**Exercise:** The answer must be every line from the entries below that includes "Beginning".

[Records drawn from a dataset]

═══

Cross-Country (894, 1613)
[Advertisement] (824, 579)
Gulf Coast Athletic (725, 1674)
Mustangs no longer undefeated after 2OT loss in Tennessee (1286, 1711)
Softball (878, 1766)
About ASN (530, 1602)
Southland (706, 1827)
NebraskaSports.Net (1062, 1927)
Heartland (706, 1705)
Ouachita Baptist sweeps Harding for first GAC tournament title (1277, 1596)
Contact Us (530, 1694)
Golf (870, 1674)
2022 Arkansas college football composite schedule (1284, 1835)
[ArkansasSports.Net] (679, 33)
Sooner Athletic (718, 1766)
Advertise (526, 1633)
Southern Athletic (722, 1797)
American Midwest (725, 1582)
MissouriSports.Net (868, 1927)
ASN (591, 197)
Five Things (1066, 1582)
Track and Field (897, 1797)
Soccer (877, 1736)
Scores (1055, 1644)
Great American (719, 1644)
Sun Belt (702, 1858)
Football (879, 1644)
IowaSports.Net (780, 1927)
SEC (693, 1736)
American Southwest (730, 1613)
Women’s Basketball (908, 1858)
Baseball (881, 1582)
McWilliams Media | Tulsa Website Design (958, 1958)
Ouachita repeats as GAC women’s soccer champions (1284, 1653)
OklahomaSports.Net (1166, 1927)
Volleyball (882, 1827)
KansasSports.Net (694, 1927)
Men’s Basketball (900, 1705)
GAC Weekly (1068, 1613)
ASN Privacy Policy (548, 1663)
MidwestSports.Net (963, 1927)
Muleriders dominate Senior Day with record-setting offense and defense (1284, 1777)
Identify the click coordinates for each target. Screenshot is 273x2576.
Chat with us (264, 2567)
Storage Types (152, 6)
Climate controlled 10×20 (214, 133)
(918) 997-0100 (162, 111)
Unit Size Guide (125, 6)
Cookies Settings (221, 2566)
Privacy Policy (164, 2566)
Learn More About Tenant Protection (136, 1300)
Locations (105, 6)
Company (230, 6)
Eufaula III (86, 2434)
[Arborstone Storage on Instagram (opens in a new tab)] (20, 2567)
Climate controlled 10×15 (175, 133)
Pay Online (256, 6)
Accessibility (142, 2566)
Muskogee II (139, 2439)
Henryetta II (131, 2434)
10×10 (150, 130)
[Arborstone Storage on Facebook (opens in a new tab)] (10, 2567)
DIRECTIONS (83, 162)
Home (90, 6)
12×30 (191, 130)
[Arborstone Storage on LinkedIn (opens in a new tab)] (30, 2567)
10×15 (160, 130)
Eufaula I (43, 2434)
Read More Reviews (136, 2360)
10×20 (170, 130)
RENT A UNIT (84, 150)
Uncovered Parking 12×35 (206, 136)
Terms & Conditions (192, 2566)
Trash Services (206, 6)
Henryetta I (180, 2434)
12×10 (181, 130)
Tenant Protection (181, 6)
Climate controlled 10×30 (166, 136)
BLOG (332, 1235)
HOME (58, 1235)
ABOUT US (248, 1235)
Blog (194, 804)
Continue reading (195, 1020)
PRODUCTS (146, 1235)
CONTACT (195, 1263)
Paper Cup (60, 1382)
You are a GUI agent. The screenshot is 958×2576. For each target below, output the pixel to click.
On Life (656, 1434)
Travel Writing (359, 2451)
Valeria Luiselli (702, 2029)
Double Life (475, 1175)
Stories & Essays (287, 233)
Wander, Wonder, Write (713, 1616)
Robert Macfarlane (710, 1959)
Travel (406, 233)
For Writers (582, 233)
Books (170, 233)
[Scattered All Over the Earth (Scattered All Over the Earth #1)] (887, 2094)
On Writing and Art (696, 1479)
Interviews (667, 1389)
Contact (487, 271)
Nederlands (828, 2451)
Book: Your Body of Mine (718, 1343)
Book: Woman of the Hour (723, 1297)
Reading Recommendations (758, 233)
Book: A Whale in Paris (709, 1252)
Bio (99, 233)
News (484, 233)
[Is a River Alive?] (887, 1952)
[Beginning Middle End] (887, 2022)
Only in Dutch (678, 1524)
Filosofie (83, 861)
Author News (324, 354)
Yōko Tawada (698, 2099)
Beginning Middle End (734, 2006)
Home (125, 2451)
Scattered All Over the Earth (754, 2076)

═══

**Answer to the problem:**
[Beginning Middle End] (887, 2022)
Beginning Middle End (734, 2006)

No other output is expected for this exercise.